How Charging Works In GridGap
The Charging tab shows how hard it will be to put energy back into the battery once the scenario has used it. This is where storage demand becomes a practical charger requirement and a realistic recharge time.
What the Charging tab is doing
A battery system is only half the story if it cannot be restored in a sensible way. The Charging tab turns the battery burden into a recharge problem and then estimates what charger size is needed to solve that problem inside the available charge window.
This is why charging results often feel more practical than theoretical. A battery can look fine in stored-energy terms and still be awkward to live with if it takes too long to recharge under the scenario assumptions.
Energy to replace
The first key card is Energy to replace. This shows the battery energy that must be put back after the scenario run. It acts as a bridge metric between the battery result, the charging result, and in hybrid cases the solar result as well.
If this number is high, the charging system has more work to do.
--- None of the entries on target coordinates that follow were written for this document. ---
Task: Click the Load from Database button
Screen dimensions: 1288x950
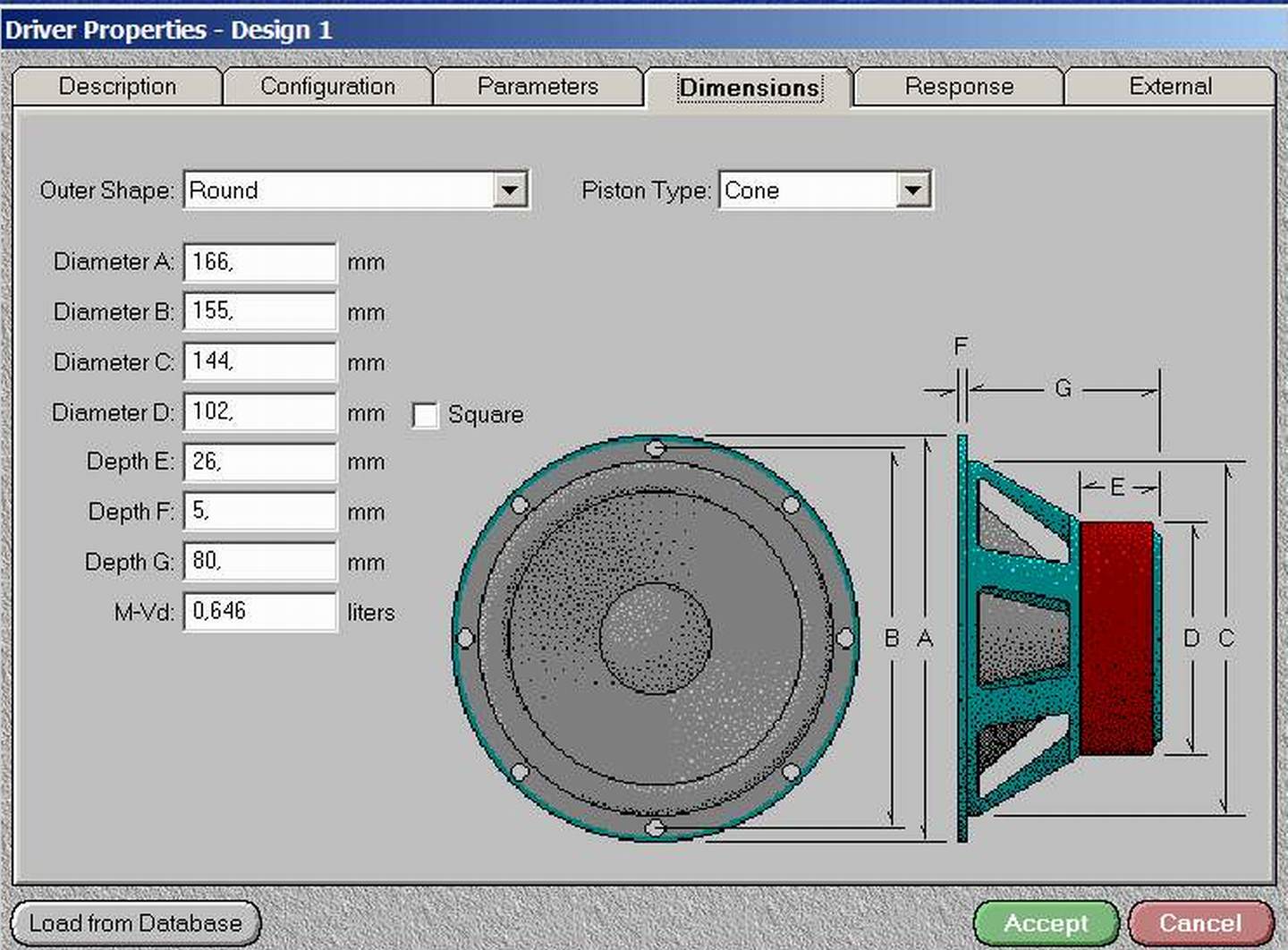Action: pyautogui.click(x=136, y=923)
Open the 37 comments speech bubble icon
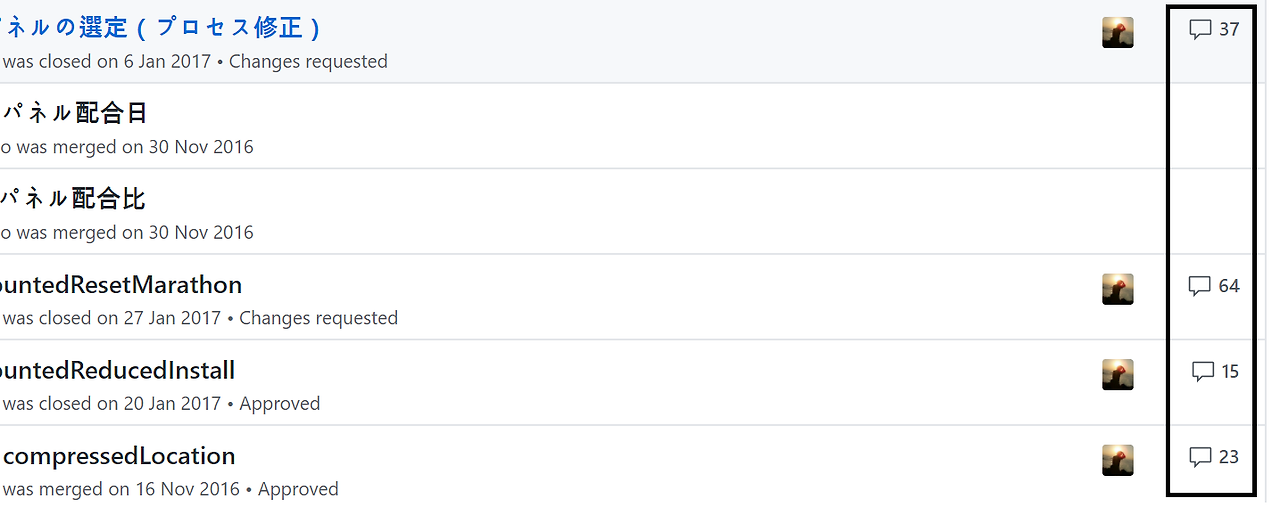The width and height of the screenshot is (1280, 507). tap(1200, 30)
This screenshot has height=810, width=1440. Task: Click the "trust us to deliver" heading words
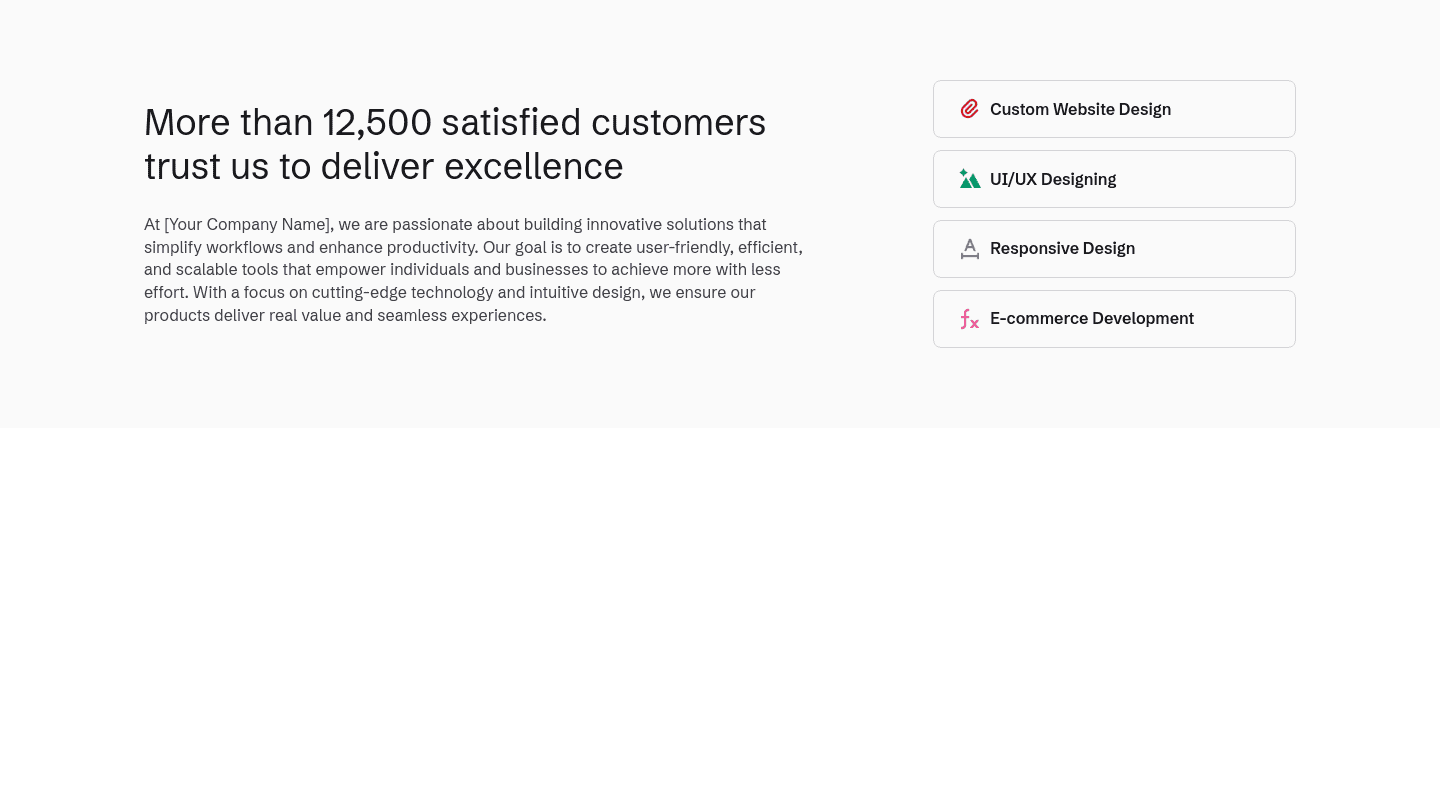289,167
If it is modest, the charging side may remain quite manageable even with a smaller charger and a shorter charging window.
Minimum and recommended charger size
The tab then shows Grid charge hours and Charger efficiency. These two values frame the charging problem. Grid charge hours tell the app how much time is available. Charger efficiency tells the app how much of the incoming charging power actually reaches the battery.
From there, GridGap gives you both minimum and recommended charger sizes: Minimum charger W, Minimum charger A, Recommended charger W, and Recommended charger A.
The minimum values are the lower technical boundary under the current assumptions. The recommended values are the more practical planning answer. They are the better place to start when comparing real hardware because they reflect a more comfortable path to getting the battery restored in time.
If the recommended charger feels much larger than expected, look back at the energy to replace, the available charge hours, and the charger efficiency. Those are usually the drivers.
Recharge time and charging window
The final key card is Grid recharge time. This tells you how long the recharge is expected to take under the current assumptions.
Read this directly against Grid charge hours. If recharge time is comfortably shorter than the available window, the charging side is usually in a healthy place. If recharge time is close to the available window, the system may still work but with less breathing room. If recharge time runs longer than the available window, the scenario is telling you the recharge plan needs attention.
For RV and boat-style use, many users treat this as shore-power charging time. The logic is the same. The question is simply whether the battery can be restored in the time the system realistically has available.